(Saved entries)
* begin *

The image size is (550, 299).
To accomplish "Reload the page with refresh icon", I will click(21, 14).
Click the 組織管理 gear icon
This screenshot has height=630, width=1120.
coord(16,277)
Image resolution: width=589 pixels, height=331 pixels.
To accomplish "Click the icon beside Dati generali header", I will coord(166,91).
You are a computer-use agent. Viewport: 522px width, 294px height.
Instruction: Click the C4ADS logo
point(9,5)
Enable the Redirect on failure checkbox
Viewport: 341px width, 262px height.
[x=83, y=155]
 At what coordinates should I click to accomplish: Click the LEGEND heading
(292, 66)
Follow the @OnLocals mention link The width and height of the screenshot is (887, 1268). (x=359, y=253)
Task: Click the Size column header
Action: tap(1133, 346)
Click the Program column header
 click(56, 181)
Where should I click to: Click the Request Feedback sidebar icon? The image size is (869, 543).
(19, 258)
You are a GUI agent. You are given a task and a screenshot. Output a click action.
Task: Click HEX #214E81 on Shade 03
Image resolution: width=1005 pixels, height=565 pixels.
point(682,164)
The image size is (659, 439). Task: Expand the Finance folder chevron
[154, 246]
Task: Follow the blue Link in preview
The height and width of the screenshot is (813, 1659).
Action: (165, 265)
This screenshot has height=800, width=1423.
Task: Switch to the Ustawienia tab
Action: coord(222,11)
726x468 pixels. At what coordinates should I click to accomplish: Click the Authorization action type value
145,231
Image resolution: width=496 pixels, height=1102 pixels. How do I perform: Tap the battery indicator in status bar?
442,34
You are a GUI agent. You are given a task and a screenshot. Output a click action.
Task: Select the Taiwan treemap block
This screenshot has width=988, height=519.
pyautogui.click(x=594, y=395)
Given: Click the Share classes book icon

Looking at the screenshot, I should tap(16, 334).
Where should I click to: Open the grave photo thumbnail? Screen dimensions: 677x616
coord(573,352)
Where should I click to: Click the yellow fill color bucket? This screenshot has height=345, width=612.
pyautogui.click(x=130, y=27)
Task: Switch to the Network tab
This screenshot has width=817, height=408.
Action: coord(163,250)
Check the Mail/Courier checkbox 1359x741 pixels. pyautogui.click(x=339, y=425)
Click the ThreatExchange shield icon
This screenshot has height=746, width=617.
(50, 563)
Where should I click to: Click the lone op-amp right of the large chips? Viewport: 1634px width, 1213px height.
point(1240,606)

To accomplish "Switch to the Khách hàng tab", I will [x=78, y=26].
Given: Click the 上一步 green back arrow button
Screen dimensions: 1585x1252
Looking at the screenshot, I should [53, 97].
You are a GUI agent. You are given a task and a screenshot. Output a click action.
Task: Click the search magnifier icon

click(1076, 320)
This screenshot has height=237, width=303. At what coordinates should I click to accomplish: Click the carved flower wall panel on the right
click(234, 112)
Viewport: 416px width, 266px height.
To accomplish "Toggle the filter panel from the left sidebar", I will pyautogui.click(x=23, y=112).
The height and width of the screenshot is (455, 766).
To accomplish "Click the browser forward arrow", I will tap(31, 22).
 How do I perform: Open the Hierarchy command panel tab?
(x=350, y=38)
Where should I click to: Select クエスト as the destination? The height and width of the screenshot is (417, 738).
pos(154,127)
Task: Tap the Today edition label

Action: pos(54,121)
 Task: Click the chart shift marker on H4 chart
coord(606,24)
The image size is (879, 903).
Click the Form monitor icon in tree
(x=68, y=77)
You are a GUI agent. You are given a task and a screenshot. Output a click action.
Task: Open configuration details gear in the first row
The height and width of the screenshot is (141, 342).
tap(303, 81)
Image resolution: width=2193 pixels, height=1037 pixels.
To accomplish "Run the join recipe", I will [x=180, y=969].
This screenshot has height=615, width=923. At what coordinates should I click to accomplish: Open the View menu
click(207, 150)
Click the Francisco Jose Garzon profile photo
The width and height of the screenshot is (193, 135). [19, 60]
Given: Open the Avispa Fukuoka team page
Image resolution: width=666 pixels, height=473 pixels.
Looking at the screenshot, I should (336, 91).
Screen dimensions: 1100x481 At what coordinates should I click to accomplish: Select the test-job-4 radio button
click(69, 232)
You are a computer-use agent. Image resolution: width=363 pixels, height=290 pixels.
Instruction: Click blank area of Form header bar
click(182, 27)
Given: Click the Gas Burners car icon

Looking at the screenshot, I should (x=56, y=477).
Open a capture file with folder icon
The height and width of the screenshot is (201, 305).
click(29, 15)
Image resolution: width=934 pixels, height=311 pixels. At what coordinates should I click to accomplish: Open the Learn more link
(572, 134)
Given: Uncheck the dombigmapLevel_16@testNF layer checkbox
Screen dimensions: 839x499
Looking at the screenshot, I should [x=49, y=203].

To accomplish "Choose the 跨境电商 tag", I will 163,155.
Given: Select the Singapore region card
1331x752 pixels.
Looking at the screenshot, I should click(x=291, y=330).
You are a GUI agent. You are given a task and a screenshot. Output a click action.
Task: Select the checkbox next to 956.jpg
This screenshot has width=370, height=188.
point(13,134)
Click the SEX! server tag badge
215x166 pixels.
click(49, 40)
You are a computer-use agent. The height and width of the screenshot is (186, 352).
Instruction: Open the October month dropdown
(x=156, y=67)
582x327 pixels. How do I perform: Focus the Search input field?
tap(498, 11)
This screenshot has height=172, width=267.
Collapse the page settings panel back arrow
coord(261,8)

* end *

[Exercise instructions] Render every line above as a Markdown table with the columns Row and Line. Omit blank lines.

[Task answer]
| Row | Line |
|---|---|
| 1 | The image size is (550, 299). |
| 2 | To accomplish "Reload the page with refresh icon", I will click(21, 14). |
| 3 | Click the 組織管理 gear icon |
| 4 | This screenshot has height=630, width=1120. |
| 5 | coord(16,277) |
| 6 | Image resolution: width=589 pixels, height=331 pixels. |
| 7 | To accomplish "Click the icon beside Dati generali header", I will coord(166,91). |
| 8 | You are a computer-use agent. Viewport: 522px width, 294px height. |
| 9 | Instruction: Click the C4ADS logo |
| 10 | point(9,5) |
| 11 | Enable the Redirect on failure checkbox |
| 12 | Viewport: 341px width, 262px height. |
| 13 | [x=83, y=155] |
| 14 |  At what coordinates should I click to accomplish: Click the LEGEND heading |
| 15 | (292, 66) |
| 16 | Follow the @OnLocals mention link The width and height of the screenshot is (887, 1268). (x=359, y=253) |
| 17 | Task: Click the Size column header |
| 18 | Action: tap(1133, 346) |
| 19 | Click the Program column header |
| 20 |  click(56, 181) |
| 21 | Where should I click to: Click the Request Feedback sidebar icon? The image size is (869, 543). |
| 22 | (19, 258) |
| 23 | You are a GUI agent. You are given a task and a screenshot. Output a click action. |
| 24 | Task: Click HEX #214E81 on Shade 03 |
| 25 | Image resolution: width=1005 pixels, height=565 pixels. |
| 26 | point(682,164) |
| 27 | The image size is (659, 439). Task: Expand the Finance folder chevron |
| 28 | [154, 246] |
| 29 | Task: Follow the blue Link in preview |
| 30 | The height and width of the screenshot is (813, 1659). |
| 31 | Action: (165, 265) |
| 32 | This screenshot has height=800, width=1423. |
| 33 | Task: Switch to the Ustawienia tab |
| 34 | Action: coord(222,11) |
| 35 | 726x468 pixels. At what coordinates should I click to accomplish: Click the Authorization action type value |
| 36 | 145,231 |
| 37 | Image resolution: width=496 pixels, height=1102 pixels. How do I perform: Tap the battery indicator in status bar? |
| 38 | 442,34 |
| 39 | You are a GUI agent. You are given a task and a screenshot. Output a click action. |
| 40 | Task: Select the Taiwan treemap block |
| 41 | This screenshot has width=988, height=519. |
| 42 | pyautogui.click(x=594, y=395) |
| 43 | Given: Click the Share classes book icon |
| 44 | Looking at the screenshot, I should tap(16, 334). |
| 45 | Where should I click to: Open the grave photo thumbnail? Screen dimensions: 677x616 |
| 46 | coord(573,352) |
| 47 | Where should I click to: Click the yellow fill color bucket? This screenshot has height=345, width=612. |
| 48 | pyautogui.click(x=130, y=27) |
| 49 | Task: Switch to the Network tab |
| 50 | This screenshot has width=817, height=408. |
| 51 | Action: coord(163,250) |
| 52 | Check the Mail/Courier checkbox 1359x741 pixels. pyautogui.click(x=339, y=425) |
| 53 | Click the ThreatExchange shield icon |
| 54 | This screenshot has height=746, width=617. |
| 55 | (50, 563) |
| 56 | Where should I click to: Click the lone op-amp right of the large chips? Viewport: 1634px width, 1213px height. |
| 57 | point(1240,606) |
| 58 | To accomplish "Switch to the Khách hàng tab", I will [x=78, y=26]. |
| 59 | Given: Click the 上一步 green back arrow button |
| 60 | Screen dimensions: 1585x1252 |
| 61 | Looking at the screenshot, I should [53, 97]. |
| 62 | You are a GUI agent. You are given a task and a screenshot. Output a click action. |
| 63 | Task: Click the search magnifier icon |
| 64 | click(1076, 320) |
| 65 | This screenshot has height=237, width=303. At what coordinates should I click to accomplish: Click the carved flower wall panel on the right |
| 66 | click(234, 112) |
| 67 | Viewport: 416px width, 266px height. |
| 68 | To accomplish "Toggle the filter panel from the left sidebar", I will pyautogui.click(x=23, y=112). |
| 69 | The height and width of the screenshot is (455, 766). |
| 70 | To accomplish "Click the browser forward arrow", I will tap(31, 22). |
| 71 |  How do I perform: Open the Hierarchy command panel tab? |
| 72 | (x=350, y=38) |
| 73 | Where should I click to: Select クエスト as the destination? The height and width of the screenshot is (417, 738). |
| 74 | pos(154,127) |
| 75 | Task: Tap the Today edition label |
| 76 | Action: pos(54,121) |
| 77 |  Task: Click the chart shift marker on H4 chart |
| 78 | coord(606,24) |
| 79 | The image size is (879, 903). |
| 80 | Click the Form monitor icon in tree |
| 81 | (x=68, y=77) |
| 82 | You are a GUI agent. You are given a task and a screenshot. Output a click action. |
| 83 | Task: Open configuration details gear in the first row |
| 84 | The height and width of the screenshot is (141, 342). |
| 85 | tap(303, 81) |
| 86 | Image resolution: width=2193 pixels, height=1037 pixels. |
| 87 | To accomplish "Run the join recipe", I will [x=180, y=969]. |
| 88 | This screenshot has height=615, width=923. At what coordinates should I click to accomplish: Open the View menu |
| 89 | click(207, 150) |
| 90 | Click the Francisco Jose Garzon profile photo |
| 91 | The width and height of the screenshot is (193, 135). [19, 60] |
| 92 | Given: Open the Avispa Fukuoka team page |
| 93 | Image resolution: width=666 pixels, height=473 pixels. |
| 94 | Looking at the screenshot, I should (336, 91). |
| 95 | Screen dimensions: 1100x481 At what coordinates should I click to accomplish: Select the test-job-4 radio button |
| 96 | click(69, 232) |
| 97 | You are a computer-use agent. Image resolution: width=363 pixels, height=290 pixels. |
| 98 | Instruction: Click blank area of Form header bar |
| 99 | click(182, 27) |
| 100 | Given: Click the Gas Burners car icon |
| 101 | Looking at the screenshot, I should (x=56, y=477). |
| 102 | Open a capture file with folder icon |
| 103 | The height and width of the screenshot is (201, 305). |
| 104 | click(29, 15) |
| 105 | Image resolution: width=934 pixels, height=311 pixels. At what coordinates should I click to accomplish: Open the Learn more link |
| 106 | (572, 134) |
| 107 | Given: Uncheck the dombigmapLevel_16@testNF layer checkbox |
| 108 | Screen dimensions: 839x499 |
| 109 | Looking at the screenshot, I should [x=49, y=203]. |
| 110 | To accomplish "Choose the 跨境电商 tag", I will 163,155. |
| 111 | Given: Select the Singapore region card |
| 112 | 1331x752 pixels. |
| 113 | Looking at the screenshot, I should click(x=291, y=330). |
| 114 | You are a GUI agent. You are given a task and a screenshot. Output a click action. |
| 115 | Task: Select the checkbox next to 956.jpg |
| 116 | This screenshot has width=370, height=188. |
| 117 | point(13,134) |
| 118 | Click the SEX! server tag badge |
| 119 | 215x166 pixels. |
| 120 | click(49, 40) |
| 121 | You are a computer-use agent. The height and width of the screenshot is (186, 352). |
| 122 | Instruction: Open the October month dropdown |
| 123 | (x=156, y=67) |
| 124 | 582x327 pixels. How do I perform: Focus the Search input field? |
| 125 | tap(498, 11) |
| 126 | This screenshot has height=172, width=267. |
| 127 | Collapse the page settings panel back arrow |
| 128 | coord(261,8) |